Below is a listing from which only part is wanted; return exactly the lines from the one with "Task: Open How to choose an RTOS subsection" up to and including the one with "The width and".
(Beginning of Dataset records)
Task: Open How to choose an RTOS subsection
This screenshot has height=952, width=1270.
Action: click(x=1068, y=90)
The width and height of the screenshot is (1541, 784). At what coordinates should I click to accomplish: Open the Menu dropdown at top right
(End of Dataset records)
(Beginning of Dataset records)
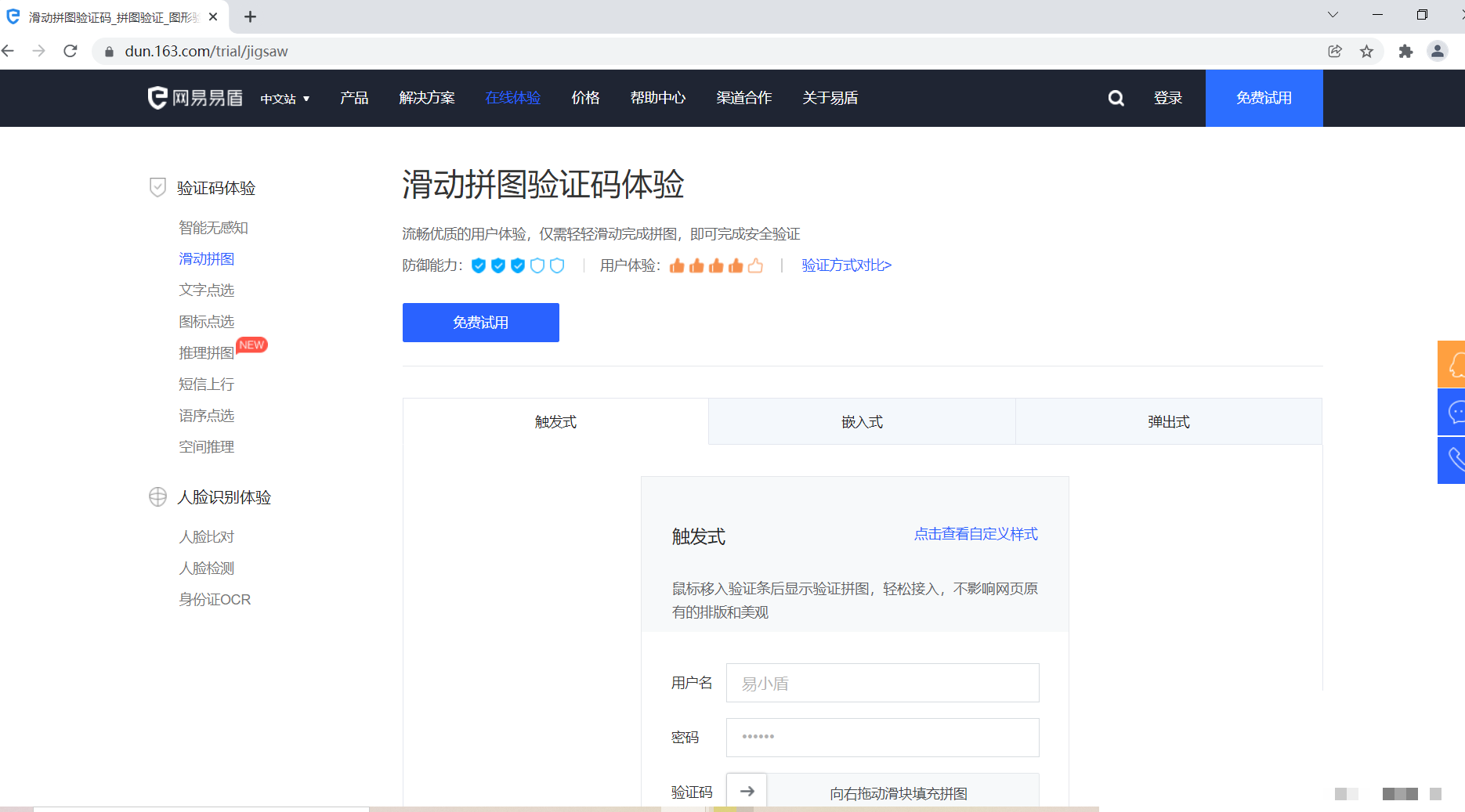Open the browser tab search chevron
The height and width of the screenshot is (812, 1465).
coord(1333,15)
(End of Dataset records)
(Beginning of Dataset records)
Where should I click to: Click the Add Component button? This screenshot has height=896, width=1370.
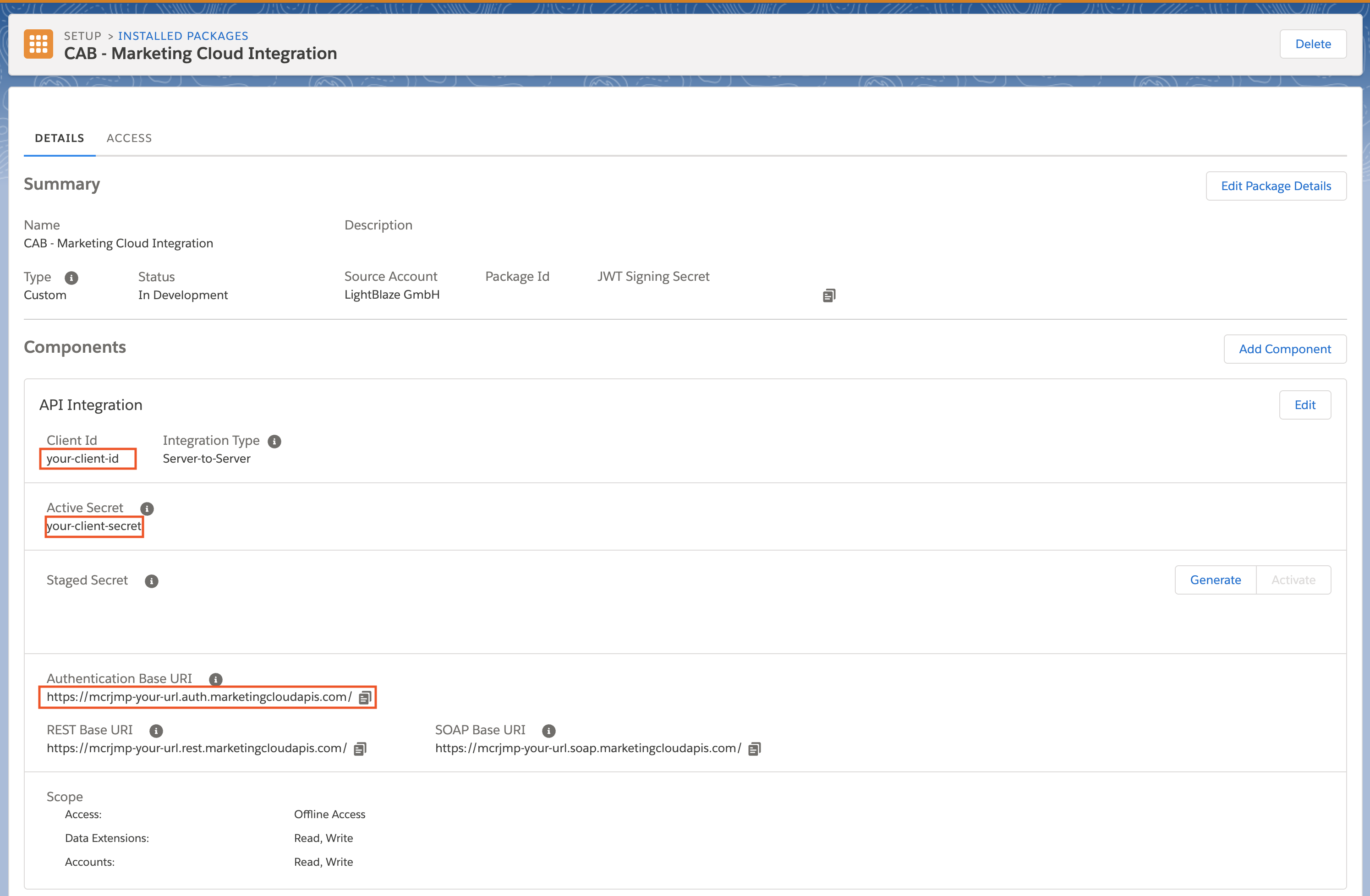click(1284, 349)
(End of Dataset records)
Exercise answer
Task: Open How to choose an RTOS subsection
This screenshot has height=952, width=1270.
Action: click(x=1068, y=90)
The width and height of the screenshot is (1541, 784). At what coordinates should I click to accomplish: Open the Menu dropdown at top right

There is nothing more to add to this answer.